▸ **REQUIRED TASK**
Can you reproduce all of the following entries word for word, keeping every line as it stands?

Word and item position data:
━━━━━━━━━━━━━━━━━━━━
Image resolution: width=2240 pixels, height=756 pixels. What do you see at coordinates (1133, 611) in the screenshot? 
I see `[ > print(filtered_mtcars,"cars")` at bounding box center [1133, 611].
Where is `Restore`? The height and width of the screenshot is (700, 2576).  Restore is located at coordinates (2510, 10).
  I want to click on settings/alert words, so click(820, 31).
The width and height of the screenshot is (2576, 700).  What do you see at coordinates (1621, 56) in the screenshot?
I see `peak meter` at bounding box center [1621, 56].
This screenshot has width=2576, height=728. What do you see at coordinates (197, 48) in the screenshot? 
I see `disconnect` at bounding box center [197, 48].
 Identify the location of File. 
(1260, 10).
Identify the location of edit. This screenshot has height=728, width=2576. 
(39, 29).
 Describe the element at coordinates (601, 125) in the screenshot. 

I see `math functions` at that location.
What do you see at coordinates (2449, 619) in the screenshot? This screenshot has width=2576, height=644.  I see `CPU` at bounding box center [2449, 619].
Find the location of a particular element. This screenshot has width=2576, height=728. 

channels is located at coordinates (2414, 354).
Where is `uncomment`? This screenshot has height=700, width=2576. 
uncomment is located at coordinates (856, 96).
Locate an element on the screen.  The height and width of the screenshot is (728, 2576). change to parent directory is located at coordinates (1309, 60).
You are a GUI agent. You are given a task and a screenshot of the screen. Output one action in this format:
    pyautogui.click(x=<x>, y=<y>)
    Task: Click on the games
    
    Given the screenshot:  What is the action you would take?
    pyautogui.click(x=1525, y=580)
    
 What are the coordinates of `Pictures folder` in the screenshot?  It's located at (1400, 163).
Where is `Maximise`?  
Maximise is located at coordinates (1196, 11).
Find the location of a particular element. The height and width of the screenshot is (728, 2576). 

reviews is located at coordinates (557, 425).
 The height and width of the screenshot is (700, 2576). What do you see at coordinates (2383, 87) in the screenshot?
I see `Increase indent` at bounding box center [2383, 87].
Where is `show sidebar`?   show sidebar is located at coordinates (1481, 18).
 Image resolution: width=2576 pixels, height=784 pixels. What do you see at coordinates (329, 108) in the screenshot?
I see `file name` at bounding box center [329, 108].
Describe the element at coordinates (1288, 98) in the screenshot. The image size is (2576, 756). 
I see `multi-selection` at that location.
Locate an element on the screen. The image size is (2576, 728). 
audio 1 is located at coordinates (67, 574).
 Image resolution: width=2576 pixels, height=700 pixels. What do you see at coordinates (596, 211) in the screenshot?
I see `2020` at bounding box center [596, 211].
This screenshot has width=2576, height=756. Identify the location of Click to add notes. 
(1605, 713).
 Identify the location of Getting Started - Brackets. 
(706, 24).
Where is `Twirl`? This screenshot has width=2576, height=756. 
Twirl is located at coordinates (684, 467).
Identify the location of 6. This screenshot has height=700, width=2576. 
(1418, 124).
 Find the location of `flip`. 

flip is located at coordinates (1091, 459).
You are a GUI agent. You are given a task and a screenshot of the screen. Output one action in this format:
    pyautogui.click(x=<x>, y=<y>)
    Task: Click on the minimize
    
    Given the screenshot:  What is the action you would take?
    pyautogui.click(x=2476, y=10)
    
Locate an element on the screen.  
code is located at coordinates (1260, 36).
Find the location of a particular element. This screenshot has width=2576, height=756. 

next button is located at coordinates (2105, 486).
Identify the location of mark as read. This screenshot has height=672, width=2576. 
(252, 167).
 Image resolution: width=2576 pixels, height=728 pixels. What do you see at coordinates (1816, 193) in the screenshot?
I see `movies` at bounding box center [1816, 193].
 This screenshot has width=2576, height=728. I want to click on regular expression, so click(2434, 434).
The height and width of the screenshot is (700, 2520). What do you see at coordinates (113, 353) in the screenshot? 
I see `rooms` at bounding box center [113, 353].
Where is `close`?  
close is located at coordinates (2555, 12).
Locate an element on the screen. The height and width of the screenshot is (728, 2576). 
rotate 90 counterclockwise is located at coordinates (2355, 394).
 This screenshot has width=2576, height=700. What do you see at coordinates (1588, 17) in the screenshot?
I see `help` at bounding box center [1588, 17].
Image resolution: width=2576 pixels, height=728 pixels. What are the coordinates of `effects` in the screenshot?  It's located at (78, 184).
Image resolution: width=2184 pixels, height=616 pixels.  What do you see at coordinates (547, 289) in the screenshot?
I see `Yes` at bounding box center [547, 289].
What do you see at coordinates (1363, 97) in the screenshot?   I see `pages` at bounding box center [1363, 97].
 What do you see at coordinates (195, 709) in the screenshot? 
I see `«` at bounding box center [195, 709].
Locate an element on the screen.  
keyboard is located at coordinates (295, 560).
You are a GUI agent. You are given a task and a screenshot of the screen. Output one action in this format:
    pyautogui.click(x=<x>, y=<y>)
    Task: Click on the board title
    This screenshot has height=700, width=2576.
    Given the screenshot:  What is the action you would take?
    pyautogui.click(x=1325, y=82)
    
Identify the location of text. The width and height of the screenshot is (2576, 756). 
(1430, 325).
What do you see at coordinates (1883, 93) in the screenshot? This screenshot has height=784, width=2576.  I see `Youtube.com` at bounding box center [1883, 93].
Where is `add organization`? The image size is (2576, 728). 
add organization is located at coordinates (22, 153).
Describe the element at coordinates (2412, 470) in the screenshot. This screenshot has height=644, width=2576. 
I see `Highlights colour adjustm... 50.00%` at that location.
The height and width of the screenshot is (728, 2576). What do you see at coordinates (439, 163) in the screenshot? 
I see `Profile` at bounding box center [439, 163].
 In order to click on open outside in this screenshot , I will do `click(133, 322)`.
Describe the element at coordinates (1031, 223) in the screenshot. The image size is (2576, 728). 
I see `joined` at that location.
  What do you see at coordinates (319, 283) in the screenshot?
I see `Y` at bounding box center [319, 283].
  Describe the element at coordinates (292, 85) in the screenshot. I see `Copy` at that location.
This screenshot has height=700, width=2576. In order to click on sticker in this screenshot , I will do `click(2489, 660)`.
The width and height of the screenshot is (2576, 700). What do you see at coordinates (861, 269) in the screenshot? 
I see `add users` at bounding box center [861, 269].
━━━━━━━━━━━━━━━━━━━━
▸ **THE REPLY**
Image resolution: width=2240 pixels, height=756 pixels. What do you see at coordinates (1133, 611) in the screenshot? 
I see `[ > print(filtered_mtcars,"cars")` at bounding box center [1133, 611].
Where is `Restore`? The height and width of the screenshot is (700, 2576).  Restore is located at coordinates (2510, 10).
  I want to click on settings/alert words, so click(820, 31).
The width and height of the screenshot is (2576, 700).  What do you see at coordinates (1621, 56) in the screenshot?
I see `peak meter` at bounding box center [1621, 56].
This screenshot has width=2576, height=728. What do you see at coordinates (197, 48) in the screenshot? 
I see `disconnect` at bounding box center [197, 48].
 Identify the location of File. 
(1260, 10).
Identify the location of edit. This screenshot has height=728, width=2576. 
(39, 29).
 Describe the element at coordinates (601, 125) in the screenshot. 

I see `math functions` at that location.
What do you see at coordinates (2449, 619) in the screenshot? This screenshot has width=2576, height=644.  I see `CPU` at bounding box center [2449, 619].
Find the location of a particular element. This screenshot has width=2576, height=728. 

channels is located at coordinates (2414, 354).
Where is `uncomment`? This screenshot has height=700, width=2576. 
uncomment is located at coordinates (856, 96).
Locate an element on the screen.  The height and width of the screenshot is (728, 2576). change to parent directory is located at coordinates (1309, 60).
You are a GUI agent. You are given a task and a screenshot of the screen. Output one action in this format:
    pyautogui.click(x=<x>, y=<y>)
    Task: Click on the games
    
    Given the screenshot:  What is the action you would take?
    pyautogui.click(x=1525, y=580)
    
 What are the coordinates of `Pictures folder` in the screenshot?  It's located at (1400, 163).
Where is `Maximise`?  
Maximise is located at coordinates (1196, 11).
Find the location of a particular element. The height and width of the screenshot is (728, 2576). 

reviews is located at coordinates (557, 425).
 The height and width of the screenshot is (700, 2576). What do you see at coordinates (2383, 87) in the screenshot?
I see `Increase indent` at bounding box center [2383, 87].
Where is `show sidebar`?   show sidebar is located at coordinates (1481, 18).
 Image resolution: width=2576 pixels, height=784 pixels. What do you see at coordinates (329, 108) in the screenshot?
I see `file name` at bounding box center [329, 108].
Describe the element at coordinates (1288, 98) in the screenshot. The image size is (2576, 756). 
I see `multi-selection` at that location.
Locate an element on the screen. The image size is (2576, 728). 
audio 1 is located at coordinates (67, 574).
 Image resolution: width=2576 pixels, height=700 pixels. What do you see at coordinates (596, 211) in the screenshot?
I see `2020` at bounding box center [596, 211].
This screenshot has width=2576, height=756. Identify the location of Click to add notes. 
(1605, 713).
 Identify the location of Getting Started - Brackets. 
(706, 24).
Where is `Twirl`? This screenshot has width=2576, height=756. 
Twirl is located at coordinates (684, 467).
Identify the location of 6. This screenshot has height=700, width=2576. 
(1418, 124).
 Find the location of `flip`. 

flip is located at coordinates (1091, 459).
You are a GUI agent. You are given a task and a screenshot of the screen. Output one action in this format:
    pyautogui.click(x=<x>, y=<y>)
    Task: Click on the minimize
    
    Given the screenshot:  What is the action you would take?
    pyautogui.click(x=2476, y=10)
    
Locate an element on the screen.  
code is located at coordinates (1260, 36).
Find the location of a particular element. This screenshot has width=2576, height=756. 

next button is located at coordinates (2105, 486).
Identify the location of mark as read. This screenshot has height=672, width=2576. 
(252, 167).
 Image resolution: width=2576 pixels, height=728 pixels. What do you see at coordinates (1816, 193) in the screenshot?
I see `movies` at bounding box center [1816, 193].
 This screenshot has width=2576, height=728. I want to click on regular expression, so click(2434, 434).
The height and width of the screenshot is (700, 2520). What do you see at coordinates (113, 353) in the screenshot? 
I see `rooms` at bounding box center [113, 353].
Where is `close`?  
close is located at coordinates (2555, 12).
Locate an element on the screen. The height and width of the screenshot is (728, 2576). 
rotate 90 counterclockwise is located at coordinates (2355, 394).
 This screenshot has width=2576, height=700. What do you see at coordinates (1588, 17) in the screenshot?
I see `help` at bounding box center [1588, 17].
Image resolution: width=2576 pixels, height=728 pixels. What are the coordinates of `effects` in the screenshot?  It's located at (78, 184).
Image resolution: width=2184 pixels, height=616 pixels.  What do you see at coordinates (547, 289) in the screenshot?
I see `Yes` at bounding box center [547, 289].
What do you see at coordinates (1363, 97) in the screenshot?   I see `pages` at bounding box center [1363, 97].
 What do you see at coordinates (195, 709) in the screenshot? 
I see `«` at bounding box center [195, 709].
Locate an element on the screen.  
keyboard is located at coordinates (295, 560).
You are a GUI agent. You are given a task and a screenshot of the screen. Output one action in this format:
    pyautogui.click(x=<x>, y=<y>)
    Task: Click on the board title
    This screenshot has height=700, width=2576.
    Given the screenshot:  What is the action you would take?
    pyautogui.click(x=1325, y=82)
    
Identify the location of text. The width and height of the screenshot is (2576, 756). 
(1430, 325).
What do you see at coordinates (1883, 93) in the screenshot? This screenshot has height=784, width=2576.  I see `Youtube.com` at bounding box center [1883, 93].
Where is `add organization`? The image size is (2576, 728). 
add organization is located at coordinates (22, 153).
Describe the element at coordinates (2412, 470) in the screenshot. This screenshot has height=644, width=2576. 
I see `Highlights colour adjustm... 50.00%` at that location.
The height and width of the screenshot is (728, 2576). What do you see at coordinates (439, 163) in the screenshot? 
I see `Profile` at bounding box center [439, 163].
 In order to click on open outside in this screenshot , I will do `click(133, 322)`.
Describe the element at coordinates (1031, 223) in the screenshot. The image size is (2576, 728). 
I see `joined` at that location.
  What do you see at coordinates (319, 283) in the screenshot?
I see `Y` at bounding box center [319, 283].
  Describe the element at coordinates (292, 85) in the screenshot. I see `Copy` at that location.
This screenshot has height=700, width=2576. In order to click on sticker in this screenshot , I will do `click(2489, 660)`.
The width and height of the screenshot is (2576, 700). What do you see at coordinates (861, 269) in the screenshot? 
I see `add users` at bounding box center [861, 269].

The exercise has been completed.